The half wrong part is that mostly all of our industry is watching. Aware, but not participating. We’re still trying to find enough bees to get to almonds next year, while the almond growers are looking for ways to get rid of bees for pollination. We’re still trying to figure out wintering in huge holding yards with no forage and feeding all winter, while a very few beekeepers are moving into controlled atmosphere buildings to weather the storms of winter. Some vegetable growers are using robots to do the mundane and manual, saving labor costs and improving efficiency, while we’re still scraping boxes all winter with imported labor. And the computer age is here, whether we like it or not, and remote sensing, seeing, hearing and learning are part of the real world for some growers and for a few beekeepers, but far too many haven’t tuned in.

For the most part, you don’t see any of this in the supply catalogs you get every spring. Is that because beekeepers don’t want these advances so why sell them, or, suppliers don’t want to sell them so don’t make them available? It’s probably some of each, but soon somebody, somewhere will see the future, and the rest of us will watch the steam roller, or, sadly, become part of the road.

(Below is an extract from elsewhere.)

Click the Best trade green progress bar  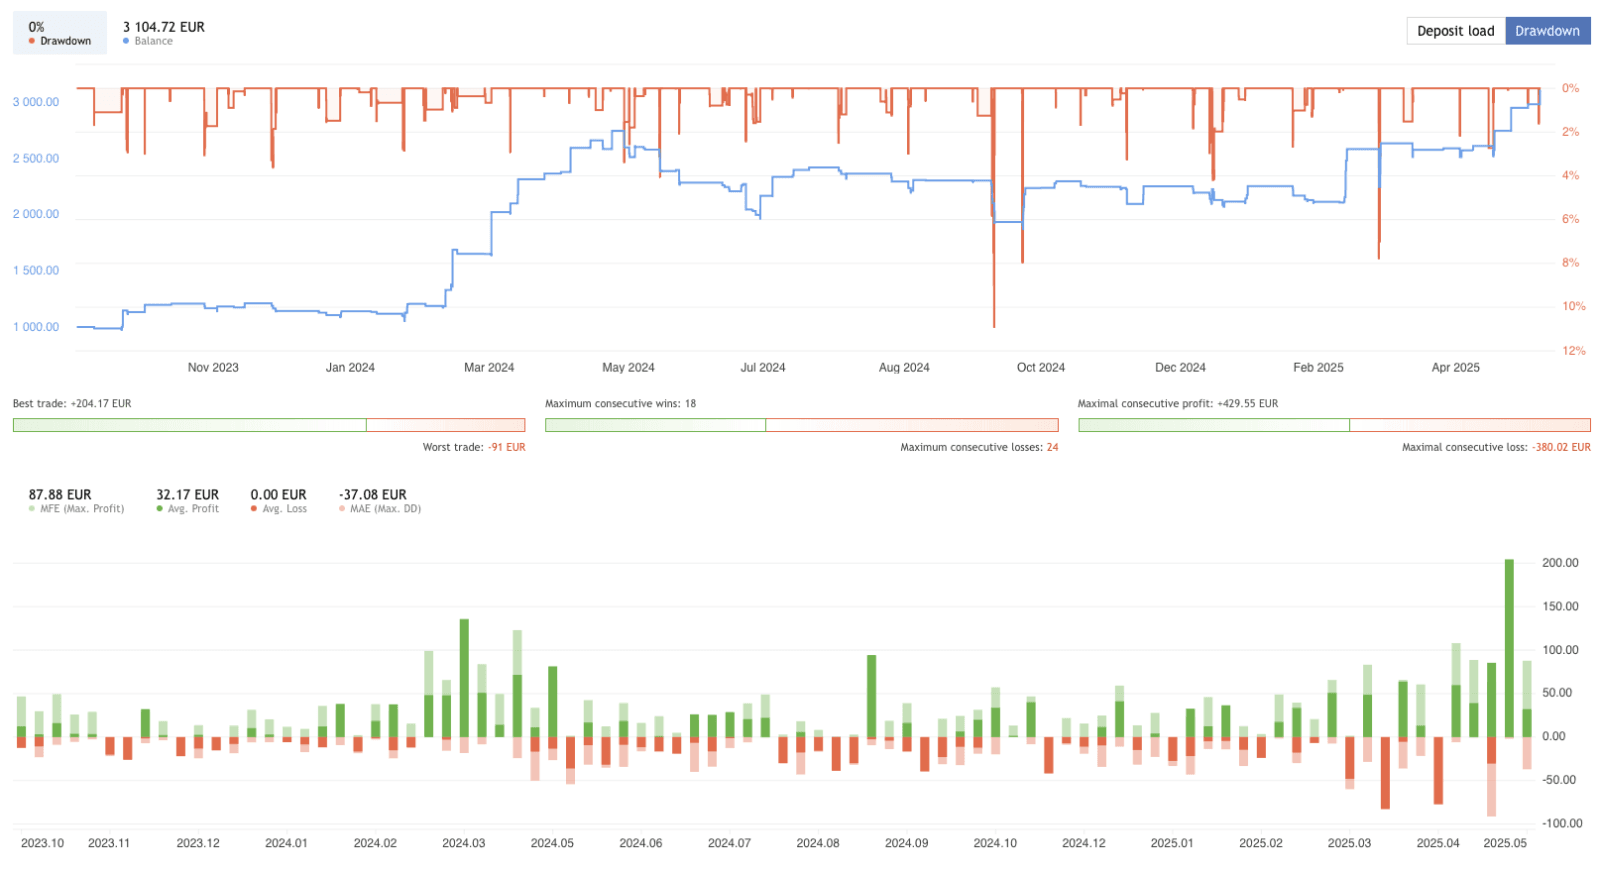pyautogui.click(x=190, y=425)
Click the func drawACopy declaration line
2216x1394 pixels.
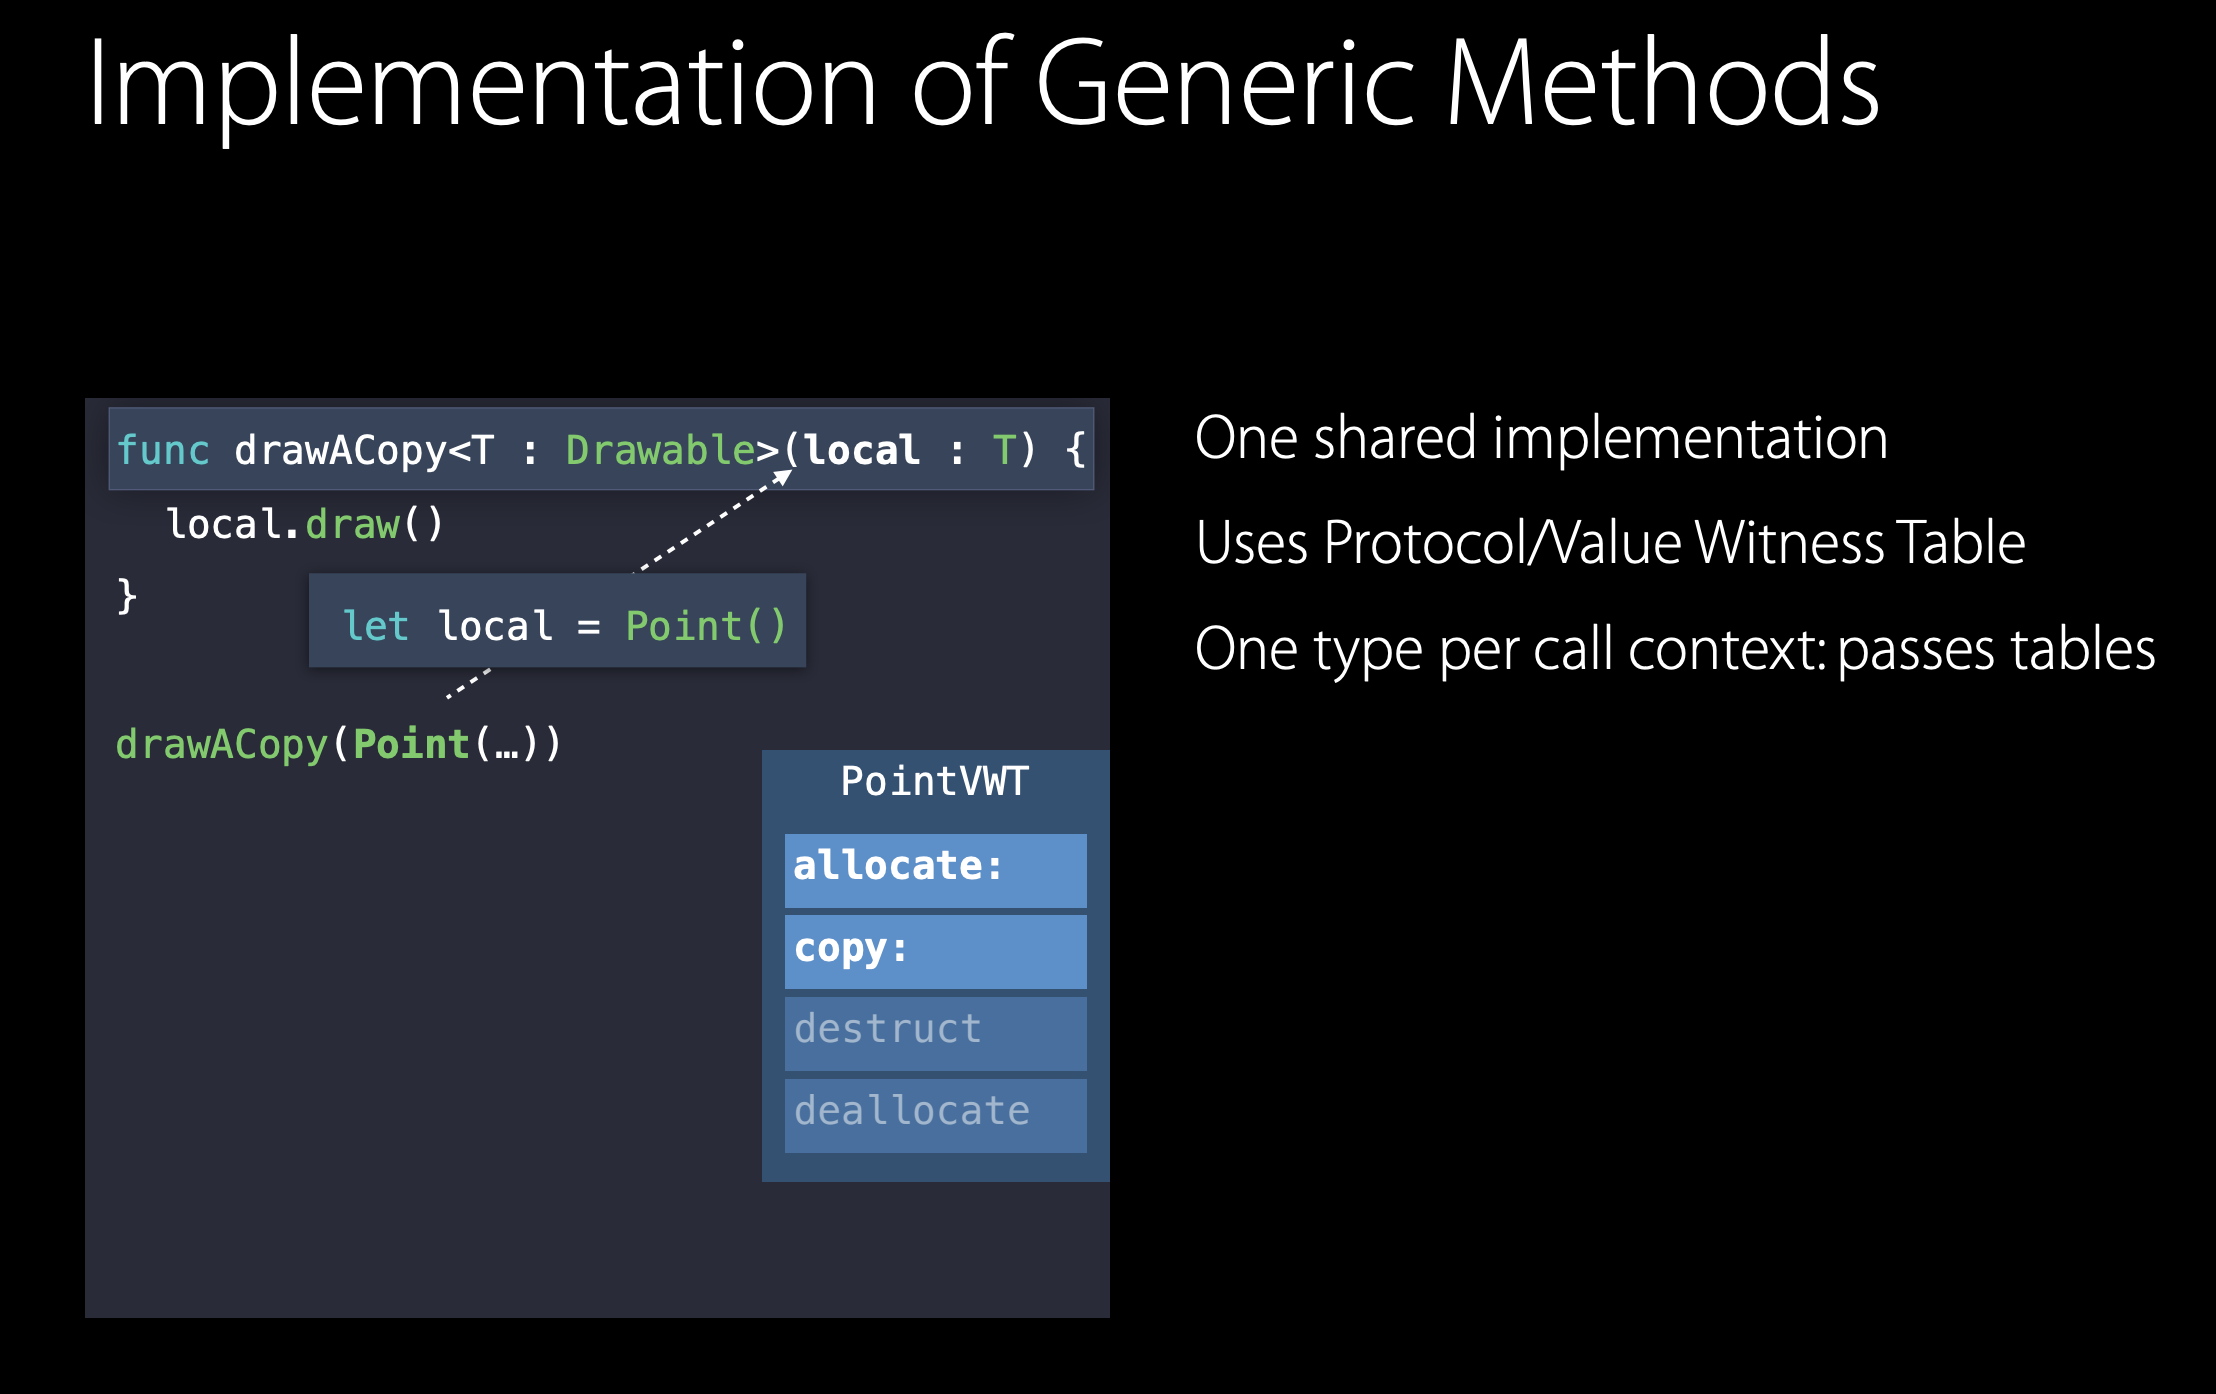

“Here’s to the crazy ones. The misfits. The rebels. The troublemakers. The round pegs in the square holes. The ones who see things differently. They’re not fond of rules. And they have no respect for the status quo. You can quote them, disagree with them, glorify or vilify them. About the only thing you can’t do is ignore them. Because they change things. They push the human race forward. And while some may see them as the crazy ones, we see genius. Because the people who are crazy enough to think they can change the world, are the ones who do.” Apple Inc.

So, you think you have a good idea, aye? Gonna save bees and beekeeping and beekeepers, right? Well, we have just the place for you to show off if you think it’s a good enough idea. On page 20 there’s a new column called All Around The Beeyard. The idea isn’t new, but what we’ve done is take a good idea from a couple of farm magazines we get and turn it into something you can use. A good friend has a saying – I know a good idea when I steal it – and this is a good idea, and we stole it.

Over my 30+ years here I’ve been in countless honey houses, beeyards, storage buildings, bee trucks, backyards, insemination rooms, and just about everywhere a bee or beekeeper can be. In all those places I’ve seen dozens and dozens of ways that beekeepers have solved equipment, technique, management, biology, employee, government, neighbor or other problems somewhat outside the box, outside our normal experience, or simply a better idea of a way to do things that saves money, time, grief, pain, and money again.

That’s what this column is about. Show us what you have created to solve those problems. Tell, draw or photograph what you’ve done, tell us what we are seeing, why it’s better, faster, safer, easier.

Each month we’ll show what you’ve sent in, and the best each month gets $100 prize, and all those we show that month get a free one year subscription. But better, thousands of beekeepers worldwide now have a better way of doing what you showed them, and, life for all of us just got a little better. Send in your ideas, drawings, photos, writeups to me, Jerry@BeeCulture.com, with In The Beeyard in the subject line. If email isn’t your thing, a photo or drawing and write up sent USPS works just fine, to me at the mailing address of this magazine. Good Ideas, Good Luck.

It’s late May, early June as you read this. One more summer is on its way. One more season, one more crop, one more vacation, one more – once more. Tired is a way of life for many for the next few months. Get the bees, get the boxes, get the honey, get rid of the mites, harvest, bottle it, pail it, or barrel and sell, and clean up and get ready for what’s next, and start all over again. We wish you both good luck and good bees, lots of honey, lots of bees and lots of whatever it is that gets you through this Summer.